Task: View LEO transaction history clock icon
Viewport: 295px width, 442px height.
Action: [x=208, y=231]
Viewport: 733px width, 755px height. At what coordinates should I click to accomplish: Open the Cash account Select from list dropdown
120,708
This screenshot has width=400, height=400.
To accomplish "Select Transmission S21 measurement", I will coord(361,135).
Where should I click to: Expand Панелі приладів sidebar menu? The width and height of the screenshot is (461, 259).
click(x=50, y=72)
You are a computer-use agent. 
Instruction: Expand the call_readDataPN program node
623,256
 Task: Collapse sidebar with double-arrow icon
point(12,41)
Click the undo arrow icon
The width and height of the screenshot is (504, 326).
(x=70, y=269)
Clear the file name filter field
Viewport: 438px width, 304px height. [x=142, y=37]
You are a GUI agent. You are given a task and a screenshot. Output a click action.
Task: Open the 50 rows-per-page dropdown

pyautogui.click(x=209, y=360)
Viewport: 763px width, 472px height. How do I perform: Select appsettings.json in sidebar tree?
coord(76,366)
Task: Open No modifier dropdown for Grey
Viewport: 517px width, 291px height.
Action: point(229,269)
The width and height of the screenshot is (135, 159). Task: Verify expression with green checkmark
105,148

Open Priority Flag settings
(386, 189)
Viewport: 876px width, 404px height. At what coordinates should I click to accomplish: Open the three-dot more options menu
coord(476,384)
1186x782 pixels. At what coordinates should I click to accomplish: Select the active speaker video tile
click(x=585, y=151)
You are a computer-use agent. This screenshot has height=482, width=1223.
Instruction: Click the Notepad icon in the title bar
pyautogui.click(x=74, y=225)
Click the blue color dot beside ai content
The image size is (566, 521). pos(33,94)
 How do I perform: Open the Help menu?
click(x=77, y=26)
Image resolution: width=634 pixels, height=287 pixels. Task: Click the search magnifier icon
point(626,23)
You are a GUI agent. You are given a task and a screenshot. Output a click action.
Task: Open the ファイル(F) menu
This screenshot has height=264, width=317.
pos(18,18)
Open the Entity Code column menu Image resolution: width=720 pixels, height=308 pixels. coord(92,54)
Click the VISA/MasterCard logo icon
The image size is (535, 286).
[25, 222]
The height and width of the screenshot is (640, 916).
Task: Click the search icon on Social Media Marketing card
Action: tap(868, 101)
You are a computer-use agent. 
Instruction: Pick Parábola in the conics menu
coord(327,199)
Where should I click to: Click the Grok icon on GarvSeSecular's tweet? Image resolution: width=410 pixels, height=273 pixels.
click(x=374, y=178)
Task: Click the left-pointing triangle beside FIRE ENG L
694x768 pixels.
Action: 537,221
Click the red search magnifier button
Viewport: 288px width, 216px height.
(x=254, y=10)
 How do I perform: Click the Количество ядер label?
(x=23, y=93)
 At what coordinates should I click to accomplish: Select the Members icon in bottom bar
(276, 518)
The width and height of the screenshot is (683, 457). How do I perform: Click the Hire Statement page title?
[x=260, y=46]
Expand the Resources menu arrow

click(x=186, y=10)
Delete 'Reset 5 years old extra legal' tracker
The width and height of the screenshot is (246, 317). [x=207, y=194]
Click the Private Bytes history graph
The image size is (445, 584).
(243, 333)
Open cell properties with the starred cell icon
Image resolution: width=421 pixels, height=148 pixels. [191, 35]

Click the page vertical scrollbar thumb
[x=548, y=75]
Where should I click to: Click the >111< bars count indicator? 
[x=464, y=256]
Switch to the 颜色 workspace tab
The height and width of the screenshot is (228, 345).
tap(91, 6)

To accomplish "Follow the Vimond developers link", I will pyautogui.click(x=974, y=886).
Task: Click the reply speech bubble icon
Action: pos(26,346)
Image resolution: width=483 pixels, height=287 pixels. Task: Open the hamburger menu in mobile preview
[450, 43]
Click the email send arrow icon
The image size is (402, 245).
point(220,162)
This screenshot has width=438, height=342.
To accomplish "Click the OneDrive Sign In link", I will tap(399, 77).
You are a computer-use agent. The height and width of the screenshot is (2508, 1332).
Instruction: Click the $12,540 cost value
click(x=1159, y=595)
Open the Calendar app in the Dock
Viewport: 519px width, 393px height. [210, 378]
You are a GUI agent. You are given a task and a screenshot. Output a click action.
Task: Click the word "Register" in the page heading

> **Task to carry out**
Which lines of the listing contain the word "computer"? Copy each of them.

> **Written reply**
You are a computer-use agent. 
You are a computer-use agent. This screenshot has height=482, width=1223.
You are a computer-use agent. 
You are a computer-use agent. The height and width of the screenshot is (2508, 1332).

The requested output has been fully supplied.